** READING TEXT **
<<<<
Speaking at the National Education Trust, Education Minister Elizabeth Truss called for a renaissance in maths to help meet the demand of UK employers. As widely reported, she also announced the removal of calculators from Key Stage 2 tests. Here’s an extract of her speech from the DfE website…
It’s no exaggeration to say this is a make or break period in the history of maths in this country.
All around us, the influence of mathematics is shaping our lives in previously unimaginable ways. From our experience of online shopping to the financial performance of investments and pensions, we live in a world entirely framed by maths.
Even in those professions not traditionally associated with mathematics, there’s now a heavy reliance on algorithms and calculations: in journalism to spot the patterns in data; in architecture to use algebra and calculus with confidence; in marketing to make sense of the enormous array of statistics the world creates every day.
That modern orientation towards deduction and logic, that appetite for maths, the appreciation of statistical analysis, technology and probability, opens up tremendous opportunities for young people in this country. But to take full advantage, we need to start exploiting mathematics as urgently as other countries might drill for oil.
>>>>
** EXERCISE DATA **
<<<<
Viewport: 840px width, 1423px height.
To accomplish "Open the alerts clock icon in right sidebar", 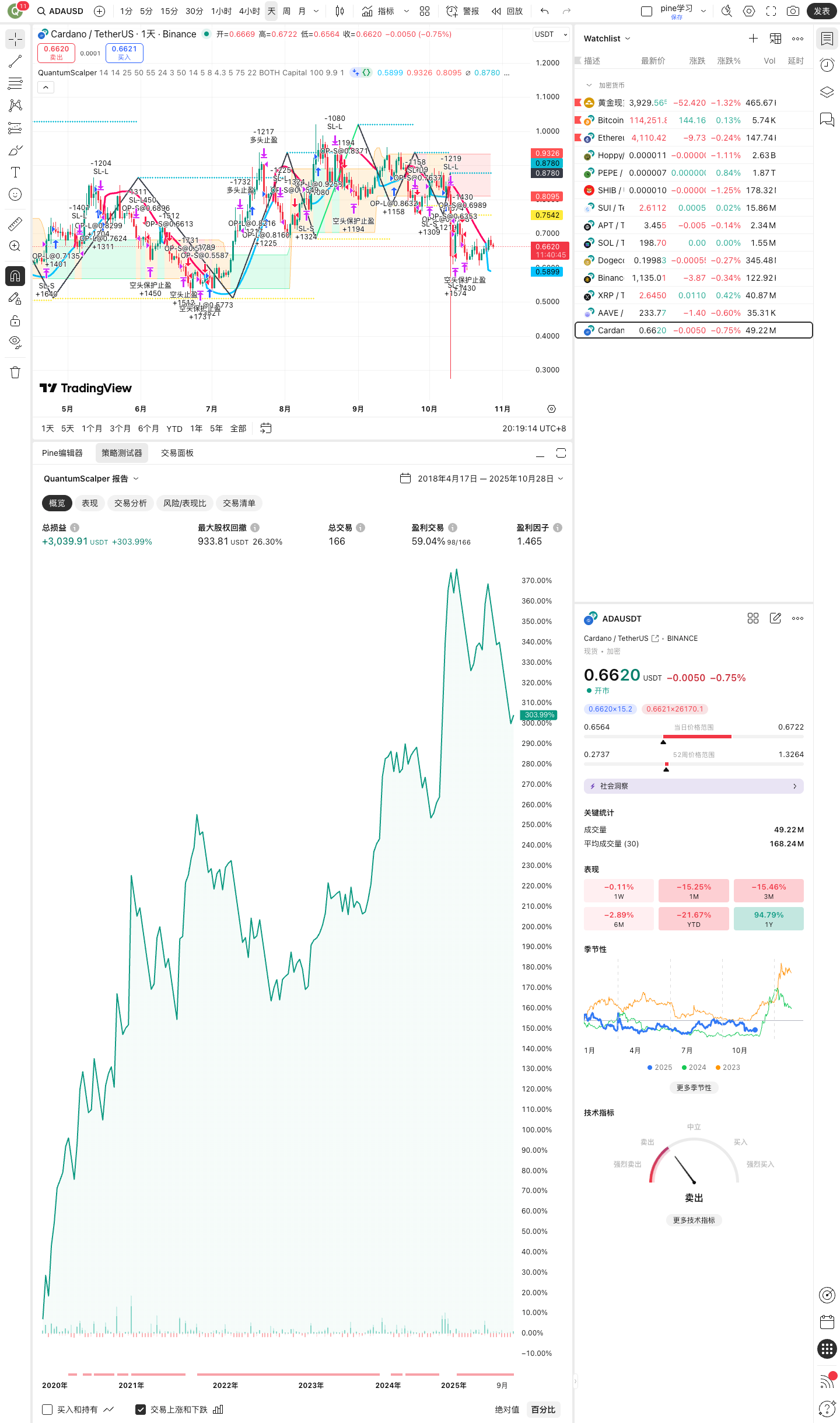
>>>>
** DIRECTIONS FOR THIS TASK **
Rewrite everything in the maths speech extract from "All around us, the" down to "creates every day.", replacing "architecture" with "engineering".

** EXPECTED ANSWER **
All around us, the influence of mathematics is shaping our lives in previously unimaginable ways. From our experience of online shopping to the financial performance of investments and pensions, we live in a world entirely framed by maths.
Even in those professions not traditionally associated with mathematics, there’s now a heavy reliance on algorithms and calculations: in journalism to spot the patterns in data; in engineering to use algebra and calculus with confidence; in marketing to make sense of the enormous array of statistics the world creates every day.